A Polícia Civil de São Paulo investiga uma tentativa de golpe de quase R$ 1 bilhão contra o espólio de João Carlos Di Genio, fundador do grupo Objetivo. A fraude começou a ser desmantelada após a perícia identificar irregularidades em documentos apresentados pelos suspeitos.
Os investigadores descobriram que as assinaturas atribuídas ao empresário foram manipuladas. Os documentos continham assinaturas verdadeiras de Di Genio, mas inseridas de forma fraudulenta.
““As assinaturas eram realmente do Di Genio. Eles recortavam a assinatura original e, por meio de tecnologia, colavam no contrato fictício”,”
afirmou Fúlvio Mecca, delegado da Polícia Civil.
A manipulação das datas dos documentos também levantou suspeitas, indicando que o empresário teria assinado um acordo antes de falecer. Além disso, a notificação da família sobre uma suposta dívida foi considerada falsa.
““A notificação havia sido assinada falsamente por um porteiro da empresa do Di Genio. Eles identificaram quem era o porteiro e falsificaram uma assinatura dele”,”
disse Carlos Brno Gaya da Costa, promotor de Justiça.

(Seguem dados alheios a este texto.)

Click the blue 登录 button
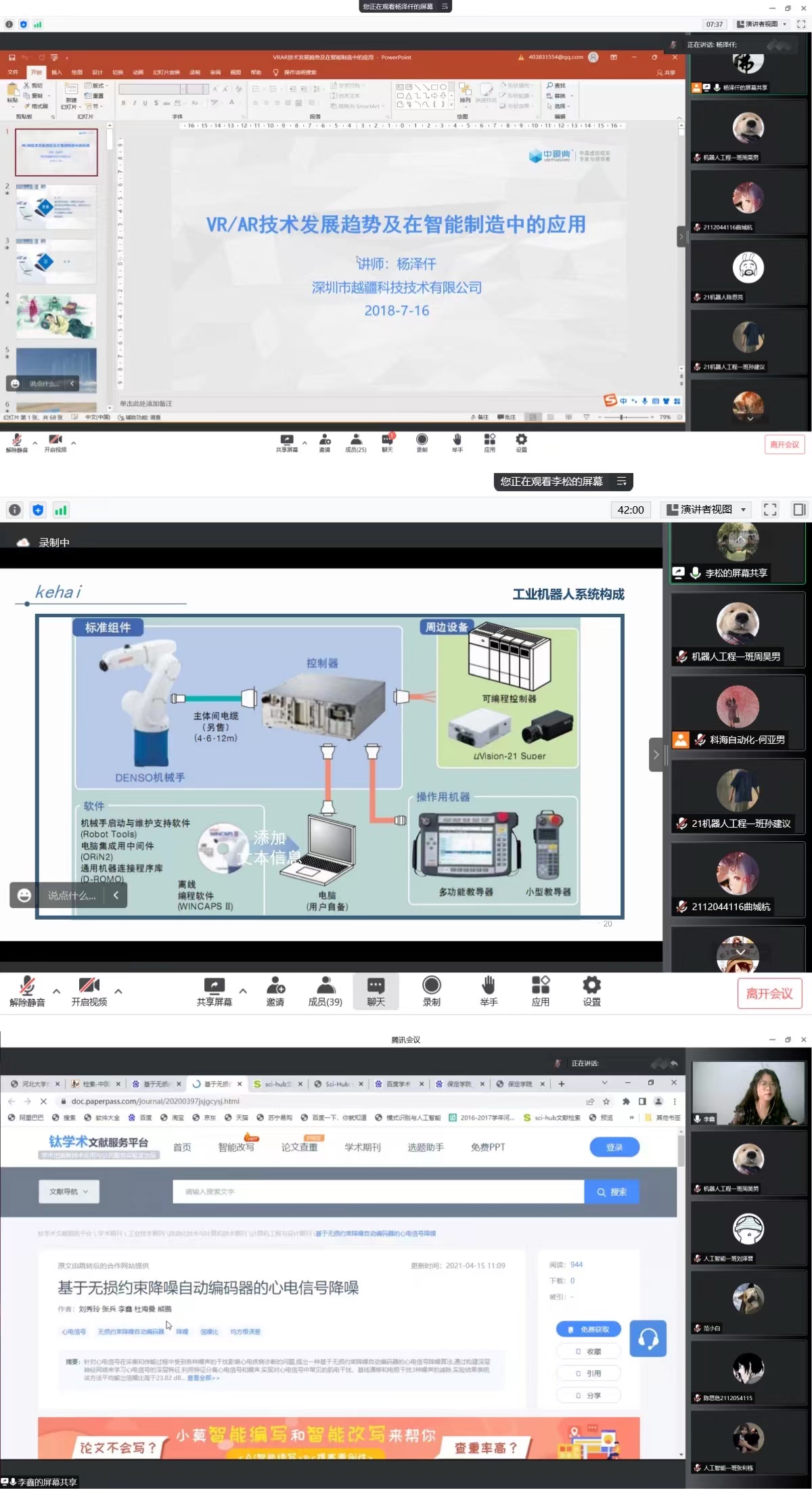The height and width of the screenshot is (1505, 812). [x=614, y=1147]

A ausência de documentos originais foi um fator crucial para o avanço das investigações. A família de Di Genio solicitou acesso aos papéis que comprovariam a negociação de terrenos, mas não recebeu os registros. Um terreno avaliado em R$ 635 milhões foi utilizado como parte do golpe.
Desconfiada da compra do terreno, a família pediu os documentos originais, que nunca foram entregues. Mesmo diante das inconsistências, os suspeitos tentaram legitimar a cobrança através de uma decisão de arbitragem, que reconheceu a dívida e elevou o valor para quase R$ 1 bilhão. Contudo, essa sentença também foi alvo de investigação devido a falhas no processo de notificação.
Os investigadores acreditam que a fraude foi planejada em várias etapas, com o intuito de simular uma negociação legítima e induzir o reconhecimento da dívida.
““Foi tudo uma encenação”,”
afirmou o promotor.
““Esses criminosos identificaram essa vulnerabilidade de regulação para tentar obter grande vantagem indevida.””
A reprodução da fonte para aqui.